(Collected data)
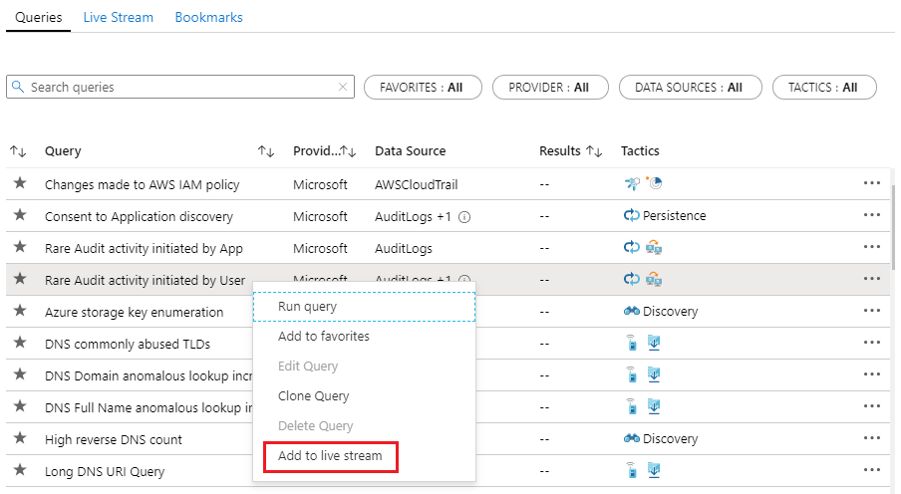901x494 pixels.
Task: Click the info icon next to AuditLogs +1 in Consent row
Action: pos(464,216)
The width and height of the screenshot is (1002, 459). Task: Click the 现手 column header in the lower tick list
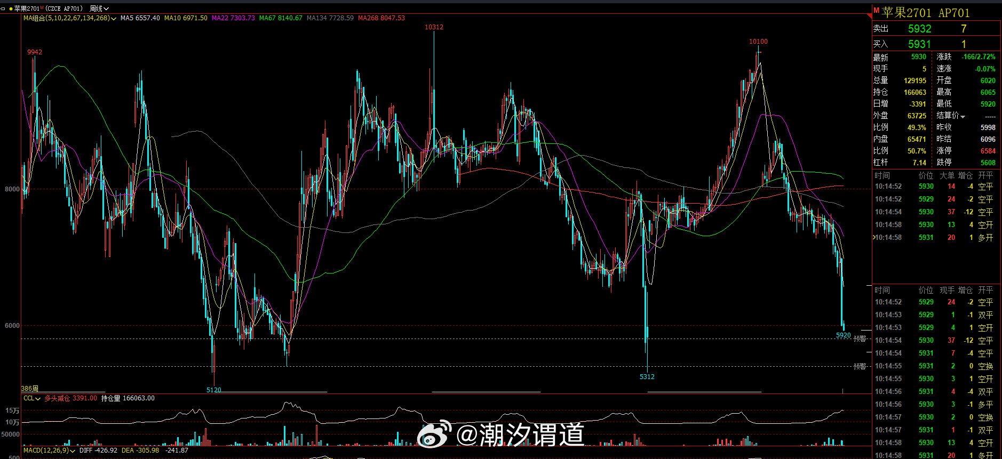[947, 290]
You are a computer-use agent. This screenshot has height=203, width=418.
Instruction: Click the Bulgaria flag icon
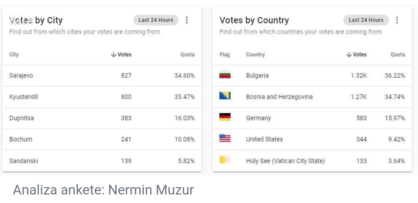point(225,75)
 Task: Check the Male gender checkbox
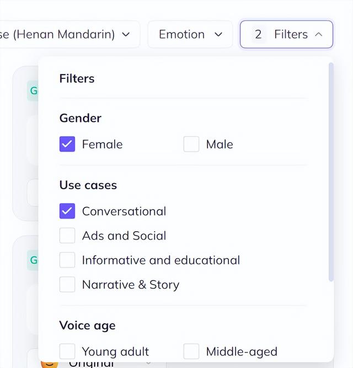click(191, 145)
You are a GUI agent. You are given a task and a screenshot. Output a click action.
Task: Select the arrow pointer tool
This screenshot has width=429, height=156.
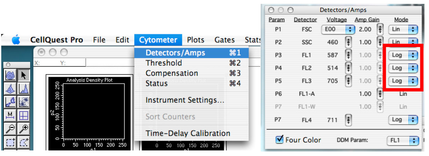pos(23,75)
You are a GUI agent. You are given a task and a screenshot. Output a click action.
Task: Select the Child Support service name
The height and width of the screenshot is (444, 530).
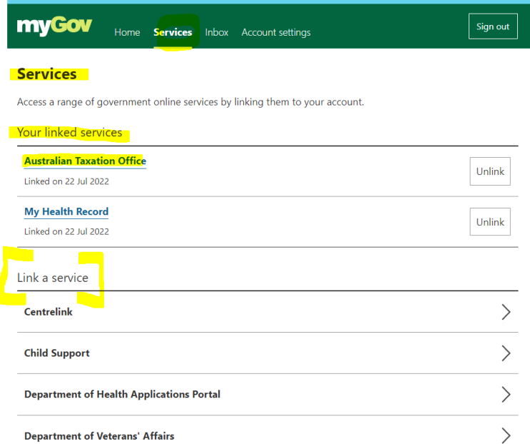(57, 353)
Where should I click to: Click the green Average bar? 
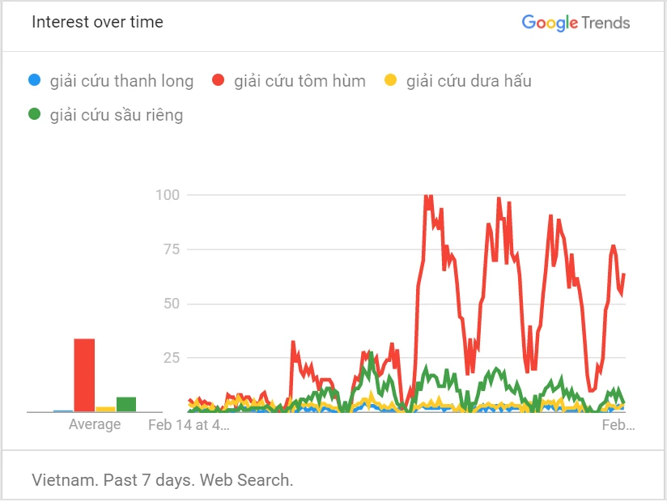point(126,404)
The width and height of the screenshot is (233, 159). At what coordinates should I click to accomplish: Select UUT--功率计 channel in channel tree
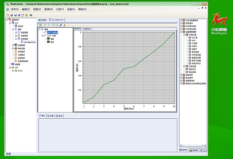(52, 32)
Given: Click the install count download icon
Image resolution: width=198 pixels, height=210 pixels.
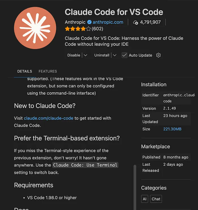Looking at the screenshot, I should coord(135,22).
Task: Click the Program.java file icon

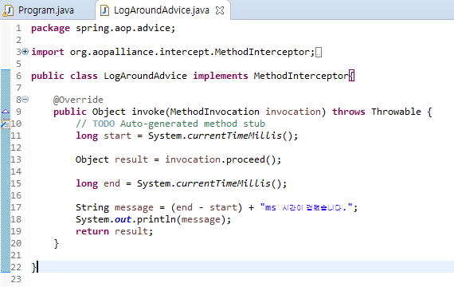Action: [x=7, y=10]
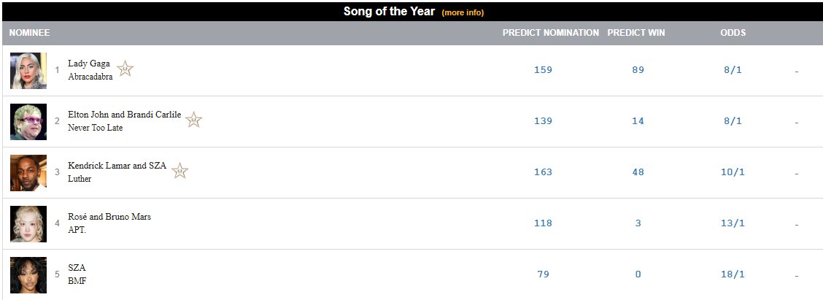Click the 89 predict win count for Abracadabra
The width and height of the screenshot is (823, 300).
(x=638, y=70)
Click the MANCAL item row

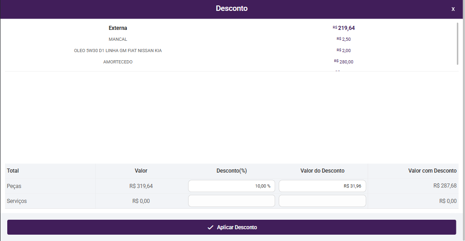(118, 39)
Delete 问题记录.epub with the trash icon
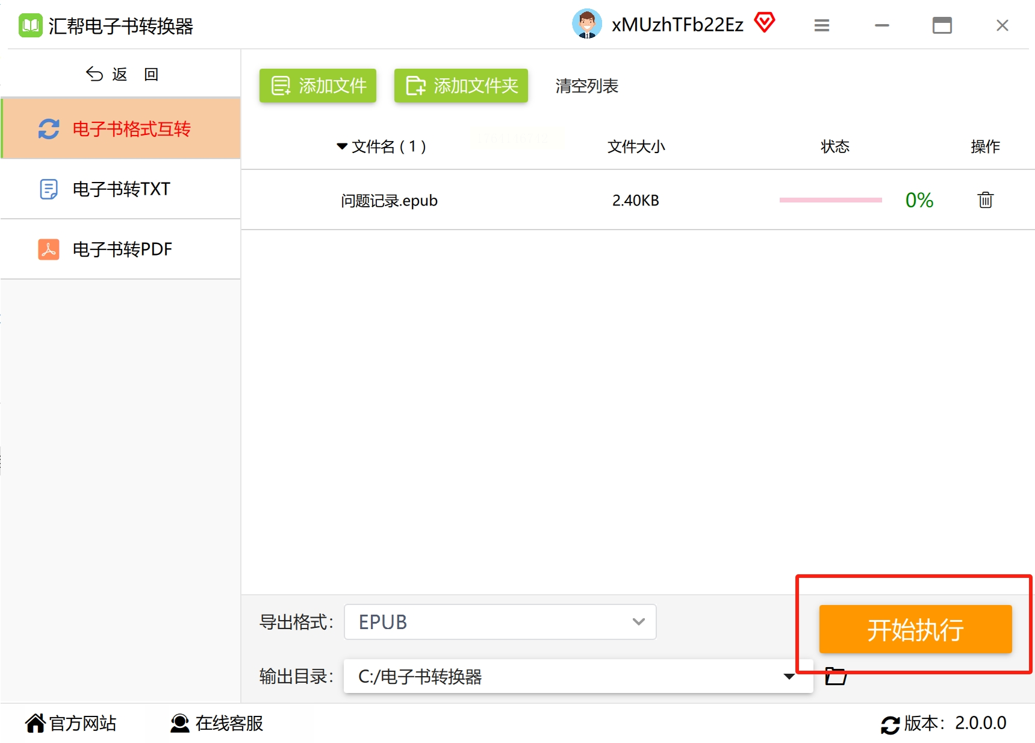 985,200
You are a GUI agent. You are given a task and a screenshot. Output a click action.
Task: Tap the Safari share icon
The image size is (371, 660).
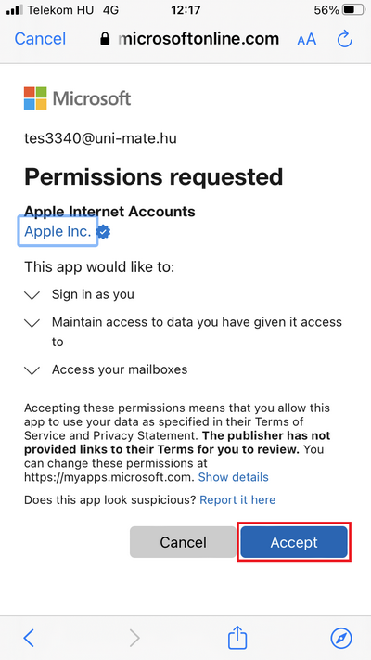[x=237, y=638]
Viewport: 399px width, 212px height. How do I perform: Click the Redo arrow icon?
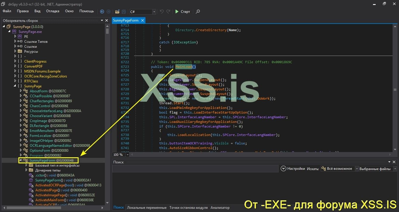[168, 12]
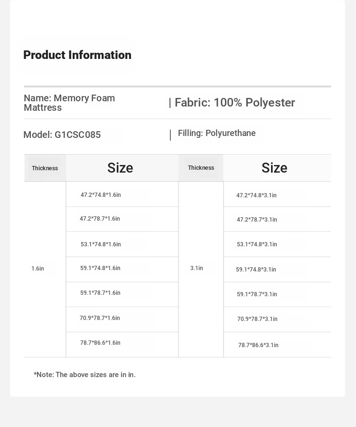Screen dimensions: 356x427
Task: Click the right Thickness column header
Action: pyautogui.click(x=201, y=168)
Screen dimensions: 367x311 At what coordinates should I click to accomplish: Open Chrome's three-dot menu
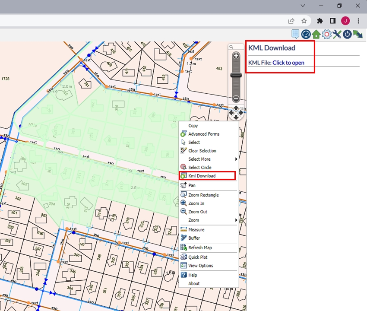point(358,21)
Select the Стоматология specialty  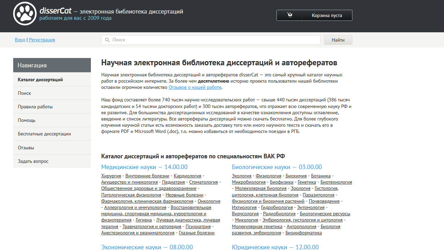click(x=203, y=182)
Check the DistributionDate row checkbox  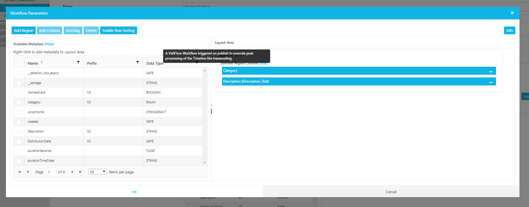coord(19,141)
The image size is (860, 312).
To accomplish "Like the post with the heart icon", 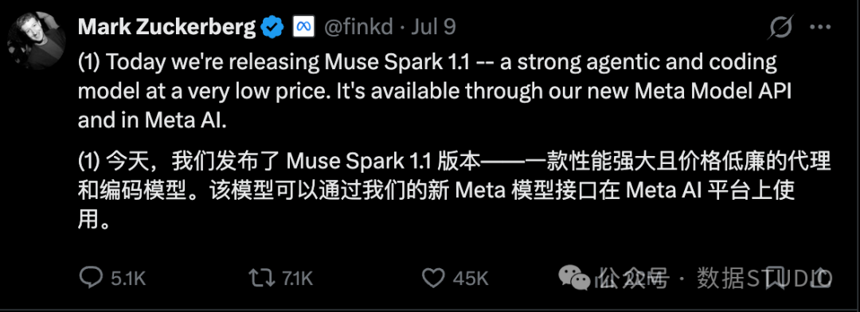I will click(x=435, y=279).
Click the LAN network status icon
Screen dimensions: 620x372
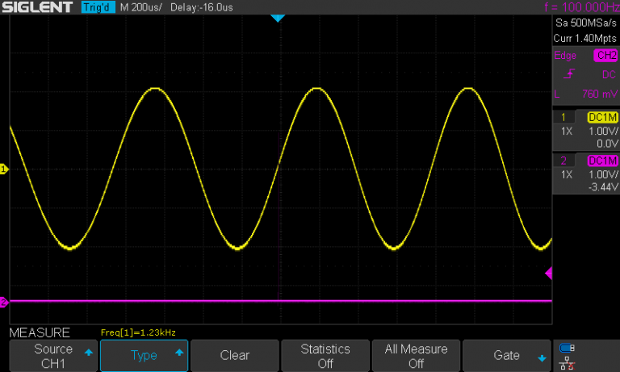(567, 364)
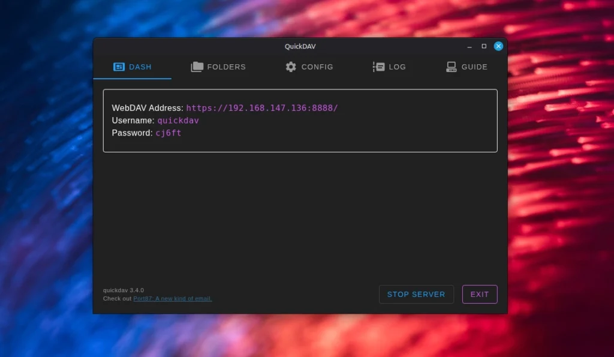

DESCRIPTION OF THE TASK
Would you please repeat only the lines above, beginning at the one that has "The height and" and stopping after the one that has "Task: Tap the Safari share icon", exactly and with no pictures?

EXERCISE ANSWER
The height and width of the screenshot is (444, 530).
(57, 353)
Where should I click to: Click the green Average bar? 
point(126,404)
The width and height of the screenshot is (233, 159). At what coordinates should I click to accomplish: Select UUT--功率计 channel in channel tree
(52, 32)
Given: Click the install count download icon
Image resolution: width=198 pixels, height=210 pixels.
Looking at the screenshot, I should coord(135,22).
Task: Click the Program.java file icon

Action: [x=7, y=10]
Click the 89 predict win count for Abracadabra
The width and height of the screenshot is (823, 300).
(x=638, y=70)
Click the MANCAL item row

(118, 39)
Delete 问题记录.epub with the trash icon
 985,200
You are a GUI agent. You are given a task and a screenshot. Output a click action.
Task: Tap the Safari share icon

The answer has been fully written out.